Thread: Markov's inequality

Hi there,

I am working on a proof here. So assume $E[Y^{n}] \leq k^n$ for any $k \geq 0 $ and $n \geq 1$, where $Y $ is either a continuous or discrete non-negative RV.

I need to show that for some $\delta > 0, P(Y > k + \delta) = 0$

My first attempt is as follows:
$P(Y > k + \delta) = P(Y - k > \delta)$, and since $Y - k > \delta \rightarrow |Y-k| > \delta$
$P(|Y -k| > \delta) \leq \frac{E[|Y - k|]}{\delta}$ by Marcov's inequality,
$ \frac{E[|Y - k|]}{\delta} = \frac{E[Y] - k}{\delta}$ and by the given condition $E[Y^{n}] \leq k^n$
$\frac{E[Y] - E[Y]}{\delta} = 0$

Is this oversimplified, or should I use induction somehow, or should I approach it differently...

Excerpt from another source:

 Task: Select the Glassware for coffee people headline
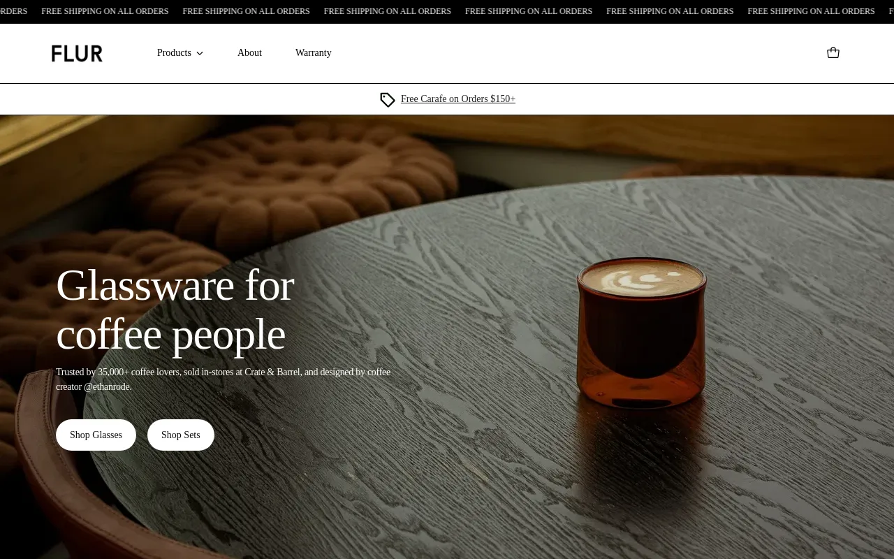tap(175, 310)
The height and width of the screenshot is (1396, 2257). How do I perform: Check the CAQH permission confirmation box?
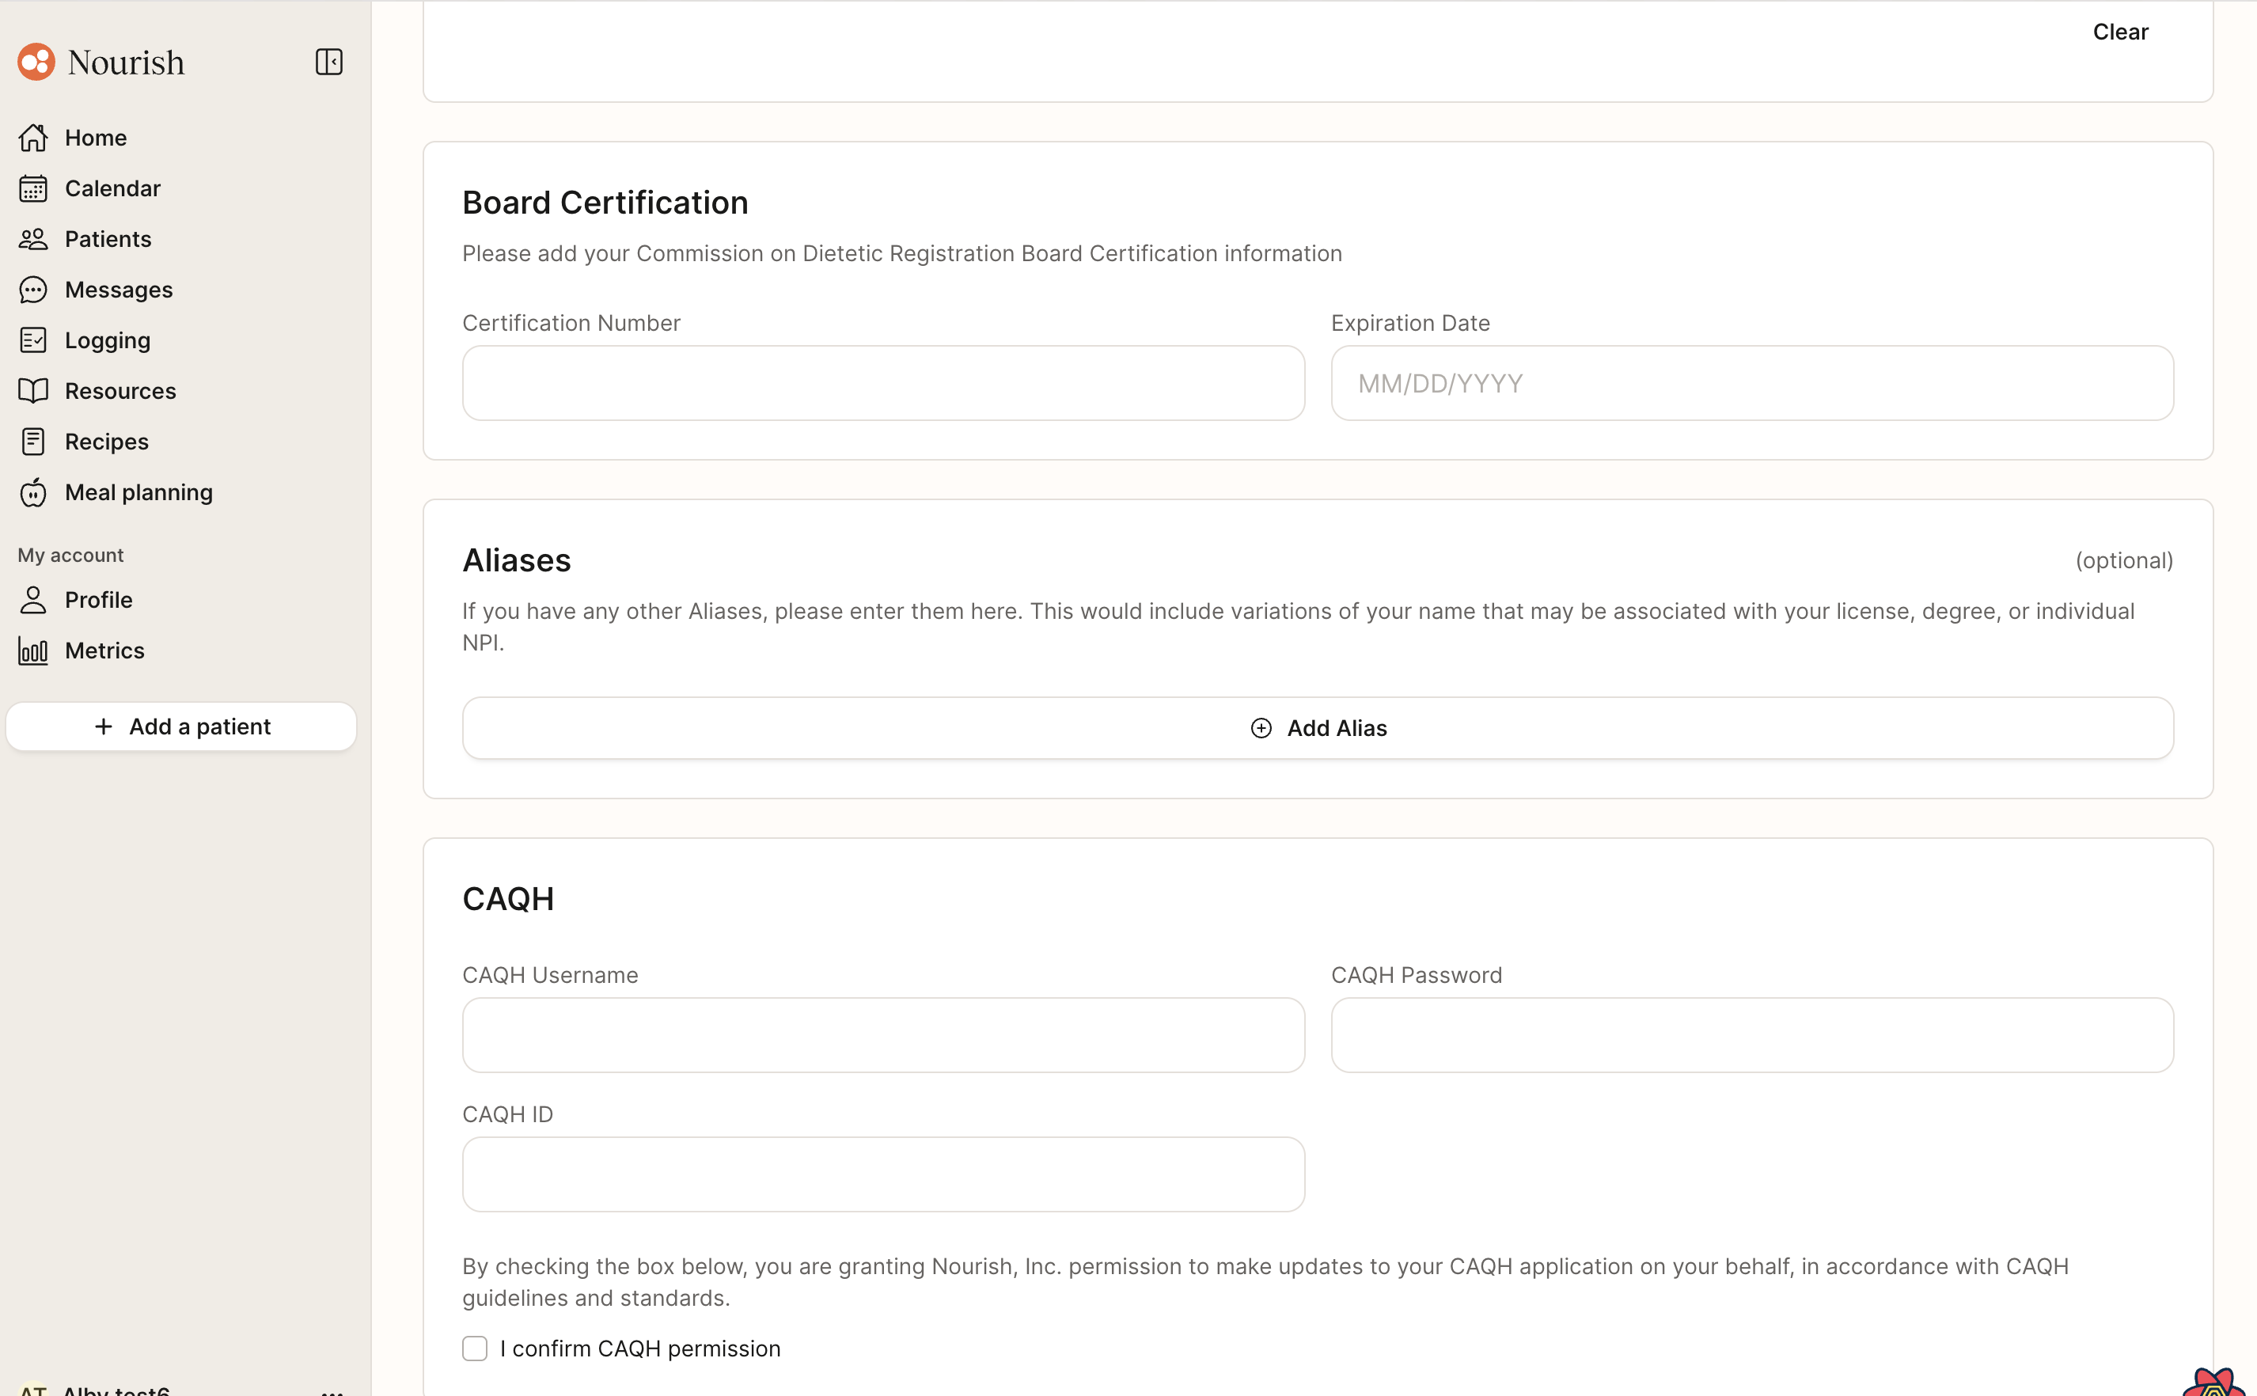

Thanks in advance for your help

Hey dokrbb.

I would add a few things - firstly I would make sure you put Y^n and k^n for general n and make sure that the answer can't be negative since it is a probability therefore making the numerator zero as a consequence.

Hey chiro,

Thanks, but I am not sure about your second suggestion, making sure the answer is not negative - should I define strictly $k^n = E[Y]^n$?
Can't see any other way of doing it

Ok, I think you're a bit off base here.

Reading the Wiki on moment generating functions I see the following nifty property.

$P[Y\geq t] \leq \dfrac{E[Y^n]}{t^n}$

let $t = k+\delta$

$P[Y \geq k + \delta] = \dfrac{E[Y^n]}{(k+\delta)^n} \leq \dfrac{k^n}{(k+\delta)^n} =

\left(\dfrac{k}{k+\delta}\right)^n,~\forall n \geq 1,~k>0$

$\delta>0 \Rightarrow \displaystyle{\lim_{n\to \infty}}\left(\dfrac{k}{k+\delta}\right)^n=0$

so

$P[Y \geq k + \delta] \leq \displaystyle{\lim_{n\to \infty}}\left(\dfrac{k}{k+\delta}\right)^n=0$

and as probability is always positive it must be we have equality.

As romsek suggested above - probabilities are always positive.